Les dispositions relatives à la force majeure font souvent de l'obligation de paiement et du manque de fonds un élément déclencheur. Ainsi, même si les obligations exigeant des frais d'exploration ou la réalisation d'étapes importantes du projet peuvent être suspendues pour cause de force majeure, les parties peuvent toujours être tenues d'effectuer des paiements en espèces aux vendeurs. Généralement, ces contrats sont structurés de manière à permettre aux parties d'achever les travaux d'exploration et de développement pour justifier le prochain paiement en fonction des résultats. En outre, une déclaration unilatérale de force majeure peut faire l'objet d'une opposition de la part d'une partie cocontractante, ce qui peut entraîner un litige. Il serait peut-être préférable d'examiner les modifications éventuelles au niveau des contrats d'acquisition et des accords de coentreprise afin de déterminer si des modifications mutuellement avantageuses pourraient permettre d'obtenir un meilleur résultat à long terme pour les parties. Voici quelques exemples des types d'amendements que nous voyons actuellement à l’étude:

  • la prolongation du délai pour engager des dépenses d'exploration, effectuer des paiements en espèces ou atteindre des étapes importantes du projet (c'est-à-dire relatives à la  décision de production, l’estimation des ressources, l’étude avancée du projet comme une étude de faisabilité) ;
  • révision du montant des dépenses d'exploration ou des paiements afin de réduire les coûts dans le contexte actuel de la COVID-19 tout en augmentant les coûts ultérieurement;
  • l'élargissement de la zone d'intérêt autour du projet afin de couvrir éventuellement une zone de projet plus vaste; et
  • la rationalisation des intérêts de propriété afin d'acquérir des intérêts de redevance sans attendre des événements de dilution.  

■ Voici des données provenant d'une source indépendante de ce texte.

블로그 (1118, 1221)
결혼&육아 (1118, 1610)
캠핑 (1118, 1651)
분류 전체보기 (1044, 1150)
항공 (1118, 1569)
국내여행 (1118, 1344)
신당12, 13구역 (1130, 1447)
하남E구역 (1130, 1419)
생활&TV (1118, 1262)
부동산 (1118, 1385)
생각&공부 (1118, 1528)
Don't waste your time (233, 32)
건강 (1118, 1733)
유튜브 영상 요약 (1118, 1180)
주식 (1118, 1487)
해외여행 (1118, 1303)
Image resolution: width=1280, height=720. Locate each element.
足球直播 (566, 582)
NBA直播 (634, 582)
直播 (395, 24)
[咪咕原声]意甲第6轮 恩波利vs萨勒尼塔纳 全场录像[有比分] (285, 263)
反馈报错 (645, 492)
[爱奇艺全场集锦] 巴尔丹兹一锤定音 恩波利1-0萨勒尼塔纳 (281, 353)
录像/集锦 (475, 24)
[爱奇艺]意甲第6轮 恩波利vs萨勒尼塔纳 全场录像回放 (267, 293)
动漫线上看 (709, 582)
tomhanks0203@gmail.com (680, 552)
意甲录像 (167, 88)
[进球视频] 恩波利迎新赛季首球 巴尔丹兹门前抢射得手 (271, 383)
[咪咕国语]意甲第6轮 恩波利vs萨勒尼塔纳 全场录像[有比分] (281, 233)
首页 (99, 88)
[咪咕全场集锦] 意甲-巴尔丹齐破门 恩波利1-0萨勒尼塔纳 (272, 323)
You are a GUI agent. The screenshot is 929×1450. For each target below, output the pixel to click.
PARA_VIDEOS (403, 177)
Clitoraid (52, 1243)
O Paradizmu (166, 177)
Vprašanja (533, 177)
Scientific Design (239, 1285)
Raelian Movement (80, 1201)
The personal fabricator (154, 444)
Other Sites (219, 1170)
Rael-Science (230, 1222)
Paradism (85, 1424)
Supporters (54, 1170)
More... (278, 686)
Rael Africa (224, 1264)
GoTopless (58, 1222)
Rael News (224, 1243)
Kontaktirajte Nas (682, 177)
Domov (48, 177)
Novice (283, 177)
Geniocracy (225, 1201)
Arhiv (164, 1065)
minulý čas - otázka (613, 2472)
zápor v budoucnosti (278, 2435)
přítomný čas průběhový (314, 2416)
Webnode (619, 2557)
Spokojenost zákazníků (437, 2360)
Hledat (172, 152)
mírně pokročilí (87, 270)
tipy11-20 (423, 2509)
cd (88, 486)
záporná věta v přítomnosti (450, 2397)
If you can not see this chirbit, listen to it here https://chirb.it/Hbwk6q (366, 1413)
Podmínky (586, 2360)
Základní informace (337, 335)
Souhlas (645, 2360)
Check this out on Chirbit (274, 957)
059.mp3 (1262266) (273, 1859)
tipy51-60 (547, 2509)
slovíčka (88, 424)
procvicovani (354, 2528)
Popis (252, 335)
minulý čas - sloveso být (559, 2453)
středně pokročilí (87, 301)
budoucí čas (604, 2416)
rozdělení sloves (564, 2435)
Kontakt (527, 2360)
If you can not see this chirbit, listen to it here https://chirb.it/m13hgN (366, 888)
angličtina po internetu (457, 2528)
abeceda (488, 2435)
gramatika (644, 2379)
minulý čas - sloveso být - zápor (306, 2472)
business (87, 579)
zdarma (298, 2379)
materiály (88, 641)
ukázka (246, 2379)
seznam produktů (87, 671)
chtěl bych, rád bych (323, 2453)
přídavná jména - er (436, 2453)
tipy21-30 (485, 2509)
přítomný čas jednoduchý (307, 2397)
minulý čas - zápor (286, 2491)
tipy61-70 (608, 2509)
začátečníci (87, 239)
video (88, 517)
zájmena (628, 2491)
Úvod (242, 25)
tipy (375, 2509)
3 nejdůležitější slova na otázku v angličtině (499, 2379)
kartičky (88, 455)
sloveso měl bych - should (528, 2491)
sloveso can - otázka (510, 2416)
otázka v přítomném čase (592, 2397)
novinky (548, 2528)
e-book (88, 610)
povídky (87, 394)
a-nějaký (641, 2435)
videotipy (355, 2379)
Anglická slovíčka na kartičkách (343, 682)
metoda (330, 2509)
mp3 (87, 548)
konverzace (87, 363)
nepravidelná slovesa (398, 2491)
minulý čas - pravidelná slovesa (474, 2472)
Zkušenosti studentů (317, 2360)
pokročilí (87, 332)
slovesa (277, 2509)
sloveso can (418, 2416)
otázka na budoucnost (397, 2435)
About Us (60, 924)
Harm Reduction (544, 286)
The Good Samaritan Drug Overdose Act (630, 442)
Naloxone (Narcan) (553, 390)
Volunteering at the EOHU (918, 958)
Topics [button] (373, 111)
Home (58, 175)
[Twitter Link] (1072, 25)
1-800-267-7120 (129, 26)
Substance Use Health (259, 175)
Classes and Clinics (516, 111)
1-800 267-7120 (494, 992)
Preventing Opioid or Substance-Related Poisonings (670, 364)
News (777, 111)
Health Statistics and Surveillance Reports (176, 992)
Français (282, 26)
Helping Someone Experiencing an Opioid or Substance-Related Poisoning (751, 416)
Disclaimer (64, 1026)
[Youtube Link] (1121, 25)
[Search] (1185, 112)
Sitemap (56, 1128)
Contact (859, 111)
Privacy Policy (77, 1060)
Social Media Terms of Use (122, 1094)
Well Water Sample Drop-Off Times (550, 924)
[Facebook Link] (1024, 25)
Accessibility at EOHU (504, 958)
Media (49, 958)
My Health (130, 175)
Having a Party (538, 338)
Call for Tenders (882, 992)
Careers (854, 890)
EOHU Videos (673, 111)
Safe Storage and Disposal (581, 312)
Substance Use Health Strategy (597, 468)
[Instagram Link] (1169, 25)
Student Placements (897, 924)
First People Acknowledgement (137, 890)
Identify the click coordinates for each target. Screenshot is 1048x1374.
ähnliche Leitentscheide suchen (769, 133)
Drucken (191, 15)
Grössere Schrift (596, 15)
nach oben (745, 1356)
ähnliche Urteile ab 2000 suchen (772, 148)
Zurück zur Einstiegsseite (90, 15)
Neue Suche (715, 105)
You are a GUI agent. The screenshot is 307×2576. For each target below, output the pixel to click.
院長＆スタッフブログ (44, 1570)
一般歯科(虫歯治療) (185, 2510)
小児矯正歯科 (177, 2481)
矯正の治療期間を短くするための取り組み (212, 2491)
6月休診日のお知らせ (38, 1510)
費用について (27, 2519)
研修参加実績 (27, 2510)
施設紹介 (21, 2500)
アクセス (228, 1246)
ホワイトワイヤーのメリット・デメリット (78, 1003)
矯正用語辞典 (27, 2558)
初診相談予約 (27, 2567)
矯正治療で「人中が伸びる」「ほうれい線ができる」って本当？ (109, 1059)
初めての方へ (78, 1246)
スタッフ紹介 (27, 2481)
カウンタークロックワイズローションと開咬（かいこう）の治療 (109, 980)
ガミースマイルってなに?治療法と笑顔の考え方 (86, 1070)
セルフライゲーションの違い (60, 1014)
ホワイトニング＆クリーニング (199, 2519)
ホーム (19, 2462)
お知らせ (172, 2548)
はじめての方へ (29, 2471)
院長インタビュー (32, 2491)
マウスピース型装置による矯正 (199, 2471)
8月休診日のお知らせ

Chaque accord étant unique, d'autres clauses pourraient bénéficier d'une modification. Il est souvent plus facile d'aligner les intérêts des parties pour des amendements pendant les périodes de perturbation et d'incertitude, de sorte que la pandémie COVID-19 peut offrir certaines possibilités d'accords relationnels de propriété. 

Conclusion

Bien qu'un retour à la normale puisse encore se faire dans plusieurs mois, nous encourageons les acteurs du secteur à agir dès maintenant de manière proactive afin de se positionner de manière optimale pour la prochaine vague d'activités et d'examiner comment l'évolution rapide de la politique gouvernementale affectera leurs entreprises en 2020.